「2017年に『メガバンク3行で3万人リストラ』という報道が話題となりました。当然、新卒採用数も減少。その影響でメガバンクを志望する優秀な学生が減り、採用で大変苦戦したと言われています。このエピソードを知る人事の中には、『減らす』と回答しにくいところもあるでしょう。ちなみに当社は該当しませんが」
全ての人事がこのように考えているわけではない。ただ採用における企業としてのブランド力を気にするのが人事の常。よって採用減が確定していたとしても、「出せる情報」と「出せない情報」があるのも事実なのだ。
以上2つの理由を勘案するなら、「予定通り採用する」企業は「8割」よりもっと減少する可能性が高いと言わざるを得ないだろう。
これからも“リモート就活”は続く
2008年のリーマンショック時には、新卒採用数は翌年25%マイナス、翌々年20%マイナスとなり、就職氷河期が再来した(リクルートワークス研究所「大卒求人倍率調査」)。
新型コロナの治療薬、ワクチンが想像以上に早期に開発、普及すれば、景気のV字回復はあり得るが、長引けば厳しい状況が想定される。
また100年前のスペイン風邪では、日本でも、変異したウイルスの第2波、第3波に襲われ、根絶までに2年以上の時間を要している。

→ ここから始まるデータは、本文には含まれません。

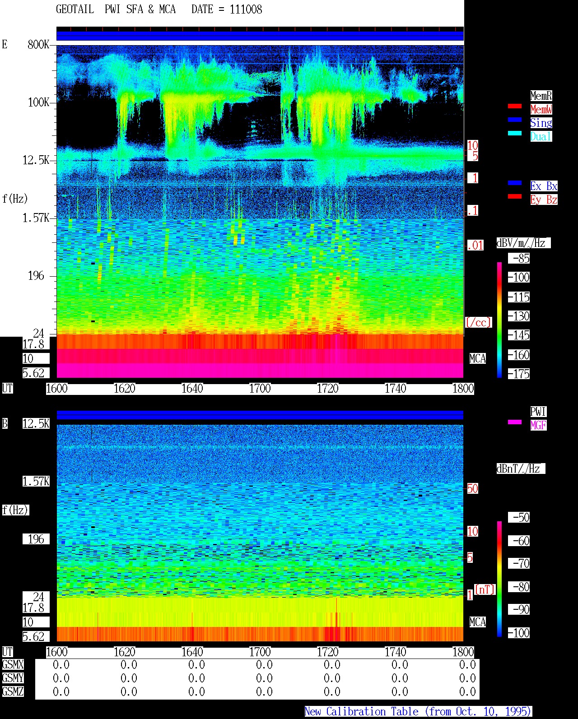Image resolution: width=578 pixels, height=719 pixels.
Task: Click the magenta MGF legend swatch
Action: (x=515, y=422)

治療薬の開発に時間がかかるようなら、感染症の流行と非常事態宣言が、長期に渡り繰り返される可能性もある。
私が今年の就活を通して直接聞いたところ、本音では企業も就活生も対面での選考を望んでいる。しかし、しばらくの間はリモート状態で自らの魅力を伝えられるような準備が必要になることは間違いないだろう。
注1)20年5月1日時点の内定率は過去最高水準(50.2%)だが、19年5月1日時点の内定率は51.1%だった。内定率が昨年より若干下回ったのは、4月7日の緊急事態宣言以降、それまでの採用のスピードが若干落ちたからと推測される。